The Biology/Biochemistry Approach (electron flow):
To evaluate/solve redox reactions in biology/biochemistry, we typically do not use or assign oxidation numbers to evaluate redox reactions. Rather we follow the exchange of electrons between molecules. Fortunately, biology tends to reuse a limited number of electron carriers and redox towers tell us which form of a compound is reduced or oxidized. As mentioned above, the basic approach to redox in biology is to define oxidation as: the loss of electrons. Reduction is defined as: the gain of electrons. Here is an example:
NO3-+ FADH2 ⟶ NO2-+ FAD+
Here we examine the reactants and immediately spot the common electron carrier FADH2, the reduced form of the electron carrier. In the products we observe the oxidized form of the electron carrier FAD+. We conclude that FADH2 lost electrons (became oxidized) in the reaction. Since the electrons had to go somewhere they were likely accepted by NO3- which then became reduced to NO2-. In this case the biologist's model arrives at the same conclusion as the chemist's approach through a more intuitive approach that doesn't require memorizing numerous rules and how to apply them.
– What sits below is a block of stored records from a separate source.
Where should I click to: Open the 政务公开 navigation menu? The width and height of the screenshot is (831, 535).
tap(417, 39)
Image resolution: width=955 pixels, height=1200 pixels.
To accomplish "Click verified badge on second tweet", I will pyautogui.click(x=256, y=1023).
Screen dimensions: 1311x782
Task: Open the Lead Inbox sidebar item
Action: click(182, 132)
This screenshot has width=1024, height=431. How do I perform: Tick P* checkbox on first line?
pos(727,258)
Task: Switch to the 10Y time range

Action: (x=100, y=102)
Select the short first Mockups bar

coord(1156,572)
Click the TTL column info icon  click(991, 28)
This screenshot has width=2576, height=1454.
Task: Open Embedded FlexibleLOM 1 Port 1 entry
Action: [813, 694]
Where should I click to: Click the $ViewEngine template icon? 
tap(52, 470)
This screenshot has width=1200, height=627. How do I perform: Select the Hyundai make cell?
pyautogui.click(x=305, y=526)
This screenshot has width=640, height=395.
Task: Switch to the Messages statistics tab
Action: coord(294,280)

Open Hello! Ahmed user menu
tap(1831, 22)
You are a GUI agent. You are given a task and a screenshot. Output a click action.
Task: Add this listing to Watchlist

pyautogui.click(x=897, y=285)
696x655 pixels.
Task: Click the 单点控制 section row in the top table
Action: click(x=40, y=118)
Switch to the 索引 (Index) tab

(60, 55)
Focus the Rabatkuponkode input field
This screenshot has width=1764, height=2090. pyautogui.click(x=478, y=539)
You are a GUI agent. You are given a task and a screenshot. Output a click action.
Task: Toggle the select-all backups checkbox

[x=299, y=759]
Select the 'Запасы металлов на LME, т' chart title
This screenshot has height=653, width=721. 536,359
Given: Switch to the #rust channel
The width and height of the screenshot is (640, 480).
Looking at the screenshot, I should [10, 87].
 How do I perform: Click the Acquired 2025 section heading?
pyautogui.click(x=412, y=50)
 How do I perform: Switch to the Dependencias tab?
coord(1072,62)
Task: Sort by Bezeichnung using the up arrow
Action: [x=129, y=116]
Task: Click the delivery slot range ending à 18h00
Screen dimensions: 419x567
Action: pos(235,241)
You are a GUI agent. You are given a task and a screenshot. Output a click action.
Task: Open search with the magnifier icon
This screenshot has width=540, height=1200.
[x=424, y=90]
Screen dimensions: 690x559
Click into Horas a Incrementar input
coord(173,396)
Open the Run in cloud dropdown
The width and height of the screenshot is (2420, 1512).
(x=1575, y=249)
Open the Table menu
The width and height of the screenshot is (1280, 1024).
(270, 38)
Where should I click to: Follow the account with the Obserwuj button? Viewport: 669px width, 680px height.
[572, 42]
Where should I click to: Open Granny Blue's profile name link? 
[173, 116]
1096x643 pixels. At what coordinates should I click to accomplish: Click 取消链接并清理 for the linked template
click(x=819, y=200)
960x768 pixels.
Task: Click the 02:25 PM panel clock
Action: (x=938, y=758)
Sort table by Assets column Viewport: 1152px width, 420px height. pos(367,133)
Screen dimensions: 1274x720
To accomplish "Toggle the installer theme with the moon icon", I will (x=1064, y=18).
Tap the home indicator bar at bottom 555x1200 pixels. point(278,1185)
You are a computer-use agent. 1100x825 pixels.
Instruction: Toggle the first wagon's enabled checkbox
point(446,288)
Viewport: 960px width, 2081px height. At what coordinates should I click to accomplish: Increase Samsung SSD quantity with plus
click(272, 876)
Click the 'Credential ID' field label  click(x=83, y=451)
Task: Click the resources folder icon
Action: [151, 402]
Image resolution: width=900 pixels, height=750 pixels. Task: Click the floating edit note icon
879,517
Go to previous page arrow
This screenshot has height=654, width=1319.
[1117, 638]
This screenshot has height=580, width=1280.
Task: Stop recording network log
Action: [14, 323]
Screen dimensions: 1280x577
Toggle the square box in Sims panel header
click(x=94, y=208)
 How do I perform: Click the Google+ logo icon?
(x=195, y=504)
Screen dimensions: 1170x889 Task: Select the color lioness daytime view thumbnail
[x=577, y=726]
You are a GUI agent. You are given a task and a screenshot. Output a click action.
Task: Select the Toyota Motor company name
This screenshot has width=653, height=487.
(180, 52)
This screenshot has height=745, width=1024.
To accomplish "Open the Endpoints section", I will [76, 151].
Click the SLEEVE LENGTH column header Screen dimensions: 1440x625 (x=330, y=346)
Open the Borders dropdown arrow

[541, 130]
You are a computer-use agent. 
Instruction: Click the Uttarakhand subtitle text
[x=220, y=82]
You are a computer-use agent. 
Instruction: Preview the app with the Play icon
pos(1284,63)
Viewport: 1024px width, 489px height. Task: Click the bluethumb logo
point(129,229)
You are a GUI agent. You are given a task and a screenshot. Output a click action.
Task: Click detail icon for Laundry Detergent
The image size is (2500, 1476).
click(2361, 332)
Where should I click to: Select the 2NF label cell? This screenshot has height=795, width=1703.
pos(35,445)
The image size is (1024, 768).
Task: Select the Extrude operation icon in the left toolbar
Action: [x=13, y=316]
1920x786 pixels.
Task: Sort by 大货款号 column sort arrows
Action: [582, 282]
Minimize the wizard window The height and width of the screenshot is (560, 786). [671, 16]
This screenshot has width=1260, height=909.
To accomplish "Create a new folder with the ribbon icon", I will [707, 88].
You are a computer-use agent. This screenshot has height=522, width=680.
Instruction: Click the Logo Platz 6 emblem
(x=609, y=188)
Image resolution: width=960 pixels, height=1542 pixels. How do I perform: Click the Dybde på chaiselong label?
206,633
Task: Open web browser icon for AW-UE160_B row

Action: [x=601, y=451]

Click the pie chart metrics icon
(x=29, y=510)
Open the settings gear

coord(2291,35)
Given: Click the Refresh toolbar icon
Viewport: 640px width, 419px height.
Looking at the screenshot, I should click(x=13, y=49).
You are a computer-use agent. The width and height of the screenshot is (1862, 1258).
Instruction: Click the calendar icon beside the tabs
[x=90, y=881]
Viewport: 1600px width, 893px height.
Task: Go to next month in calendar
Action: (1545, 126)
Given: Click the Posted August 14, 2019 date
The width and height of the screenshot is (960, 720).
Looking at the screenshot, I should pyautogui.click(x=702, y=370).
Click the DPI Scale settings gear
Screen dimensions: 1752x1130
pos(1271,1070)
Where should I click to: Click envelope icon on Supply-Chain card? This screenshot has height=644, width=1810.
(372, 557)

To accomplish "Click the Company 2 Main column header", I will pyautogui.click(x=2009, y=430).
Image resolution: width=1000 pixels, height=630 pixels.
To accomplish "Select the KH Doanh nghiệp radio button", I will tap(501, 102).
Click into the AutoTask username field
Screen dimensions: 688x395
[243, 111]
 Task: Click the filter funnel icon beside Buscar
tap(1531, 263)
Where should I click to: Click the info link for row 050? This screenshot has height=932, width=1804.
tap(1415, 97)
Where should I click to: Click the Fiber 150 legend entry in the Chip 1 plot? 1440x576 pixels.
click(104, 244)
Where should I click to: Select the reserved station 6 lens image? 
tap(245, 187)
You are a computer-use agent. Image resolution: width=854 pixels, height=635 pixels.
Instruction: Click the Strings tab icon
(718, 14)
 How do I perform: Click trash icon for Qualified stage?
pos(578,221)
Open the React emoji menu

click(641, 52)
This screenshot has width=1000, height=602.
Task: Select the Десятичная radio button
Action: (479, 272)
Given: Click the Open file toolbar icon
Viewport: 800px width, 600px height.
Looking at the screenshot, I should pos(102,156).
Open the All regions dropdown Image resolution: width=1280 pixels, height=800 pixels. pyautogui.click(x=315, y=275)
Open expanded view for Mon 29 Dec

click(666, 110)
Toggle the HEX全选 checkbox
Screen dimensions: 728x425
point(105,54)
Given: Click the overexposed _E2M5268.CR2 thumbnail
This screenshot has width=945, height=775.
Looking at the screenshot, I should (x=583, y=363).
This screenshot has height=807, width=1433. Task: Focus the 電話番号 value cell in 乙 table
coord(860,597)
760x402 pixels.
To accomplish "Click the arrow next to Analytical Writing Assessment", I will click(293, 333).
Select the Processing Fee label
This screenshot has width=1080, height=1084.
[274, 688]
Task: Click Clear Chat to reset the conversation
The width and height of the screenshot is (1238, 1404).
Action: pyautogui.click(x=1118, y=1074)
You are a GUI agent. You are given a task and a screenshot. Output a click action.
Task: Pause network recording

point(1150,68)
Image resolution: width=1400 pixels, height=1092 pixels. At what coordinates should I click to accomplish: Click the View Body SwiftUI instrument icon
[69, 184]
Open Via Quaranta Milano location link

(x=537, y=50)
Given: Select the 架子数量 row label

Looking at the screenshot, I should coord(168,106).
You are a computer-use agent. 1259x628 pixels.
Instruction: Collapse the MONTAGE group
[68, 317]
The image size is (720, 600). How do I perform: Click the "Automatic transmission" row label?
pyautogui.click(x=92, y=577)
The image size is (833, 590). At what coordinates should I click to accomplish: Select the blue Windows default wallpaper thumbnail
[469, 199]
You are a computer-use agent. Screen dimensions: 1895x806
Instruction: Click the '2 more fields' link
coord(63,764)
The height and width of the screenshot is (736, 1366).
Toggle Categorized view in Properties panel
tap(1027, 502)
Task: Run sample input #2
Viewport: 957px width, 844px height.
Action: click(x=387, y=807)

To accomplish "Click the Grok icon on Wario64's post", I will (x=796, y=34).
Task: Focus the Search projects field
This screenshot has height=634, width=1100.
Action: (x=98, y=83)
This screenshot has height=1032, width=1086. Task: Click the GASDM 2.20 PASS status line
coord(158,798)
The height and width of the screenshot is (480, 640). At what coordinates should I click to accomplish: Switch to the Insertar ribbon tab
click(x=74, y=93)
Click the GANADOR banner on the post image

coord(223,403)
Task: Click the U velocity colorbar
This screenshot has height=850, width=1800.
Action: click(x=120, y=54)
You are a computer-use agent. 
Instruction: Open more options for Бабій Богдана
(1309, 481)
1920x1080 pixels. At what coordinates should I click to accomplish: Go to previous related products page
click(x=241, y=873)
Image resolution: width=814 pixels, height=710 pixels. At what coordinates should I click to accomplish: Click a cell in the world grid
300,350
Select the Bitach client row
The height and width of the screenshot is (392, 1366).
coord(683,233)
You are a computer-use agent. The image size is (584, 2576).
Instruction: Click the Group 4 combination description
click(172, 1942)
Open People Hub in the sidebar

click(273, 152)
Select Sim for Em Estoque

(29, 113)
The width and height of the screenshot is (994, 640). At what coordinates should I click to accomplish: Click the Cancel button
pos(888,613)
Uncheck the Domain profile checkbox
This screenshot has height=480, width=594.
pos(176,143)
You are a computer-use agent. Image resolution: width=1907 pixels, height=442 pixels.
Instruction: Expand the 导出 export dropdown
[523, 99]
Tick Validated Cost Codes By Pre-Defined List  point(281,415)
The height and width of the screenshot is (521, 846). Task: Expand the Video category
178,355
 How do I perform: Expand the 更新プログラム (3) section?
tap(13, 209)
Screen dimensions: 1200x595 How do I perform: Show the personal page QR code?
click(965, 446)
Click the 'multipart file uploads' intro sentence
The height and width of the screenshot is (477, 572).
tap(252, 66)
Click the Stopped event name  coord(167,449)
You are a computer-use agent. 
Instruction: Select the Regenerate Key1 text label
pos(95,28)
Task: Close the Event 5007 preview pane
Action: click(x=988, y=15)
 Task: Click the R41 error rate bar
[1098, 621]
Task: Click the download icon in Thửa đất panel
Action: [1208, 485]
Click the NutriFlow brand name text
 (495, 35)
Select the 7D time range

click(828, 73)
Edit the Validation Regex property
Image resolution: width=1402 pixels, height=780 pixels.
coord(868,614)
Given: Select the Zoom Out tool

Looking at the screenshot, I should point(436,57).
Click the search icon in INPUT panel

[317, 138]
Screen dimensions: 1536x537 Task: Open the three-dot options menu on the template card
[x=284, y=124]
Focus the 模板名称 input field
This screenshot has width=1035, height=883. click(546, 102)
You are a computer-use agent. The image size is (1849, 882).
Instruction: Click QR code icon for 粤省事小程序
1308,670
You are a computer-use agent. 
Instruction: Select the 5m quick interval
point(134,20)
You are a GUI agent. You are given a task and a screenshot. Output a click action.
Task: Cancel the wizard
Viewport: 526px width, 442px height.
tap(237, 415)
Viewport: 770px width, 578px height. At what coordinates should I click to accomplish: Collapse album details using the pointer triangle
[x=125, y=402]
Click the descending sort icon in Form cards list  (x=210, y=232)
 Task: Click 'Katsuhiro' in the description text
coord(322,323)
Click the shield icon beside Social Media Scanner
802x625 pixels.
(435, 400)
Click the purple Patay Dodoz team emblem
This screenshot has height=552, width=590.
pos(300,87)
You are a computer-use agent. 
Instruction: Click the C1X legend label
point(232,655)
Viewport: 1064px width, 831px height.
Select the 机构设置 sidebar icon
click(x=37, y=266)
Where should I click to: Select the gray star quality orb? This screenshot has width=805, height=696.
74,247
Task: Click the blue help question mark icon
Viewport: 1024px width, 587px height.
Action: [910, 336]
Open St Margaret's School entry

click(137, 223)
In our General Biology class, we take the biology/biochemistry approach to redox. You will not need to know how to calculate oxidation states in this course.
DISCLAIMER: DO NOT WORRY IF YOU HAVE NOT TAKEN CHEMISTRY YET !! WE WILL NOT BE USING THE CHEMISTRY APPROACH WHEN IT COMES TO REDOX REACTIONS IN OUR CLASS. THE PURPOSE OF THIS IS JUST TO DISTINGUISH AND HOPEFULLY CLARIFY THE TWO APPROACHES FOR STUDENTS THAT MAY HAVE ALREADY TAKEN A CHEMISTRY COURSE!!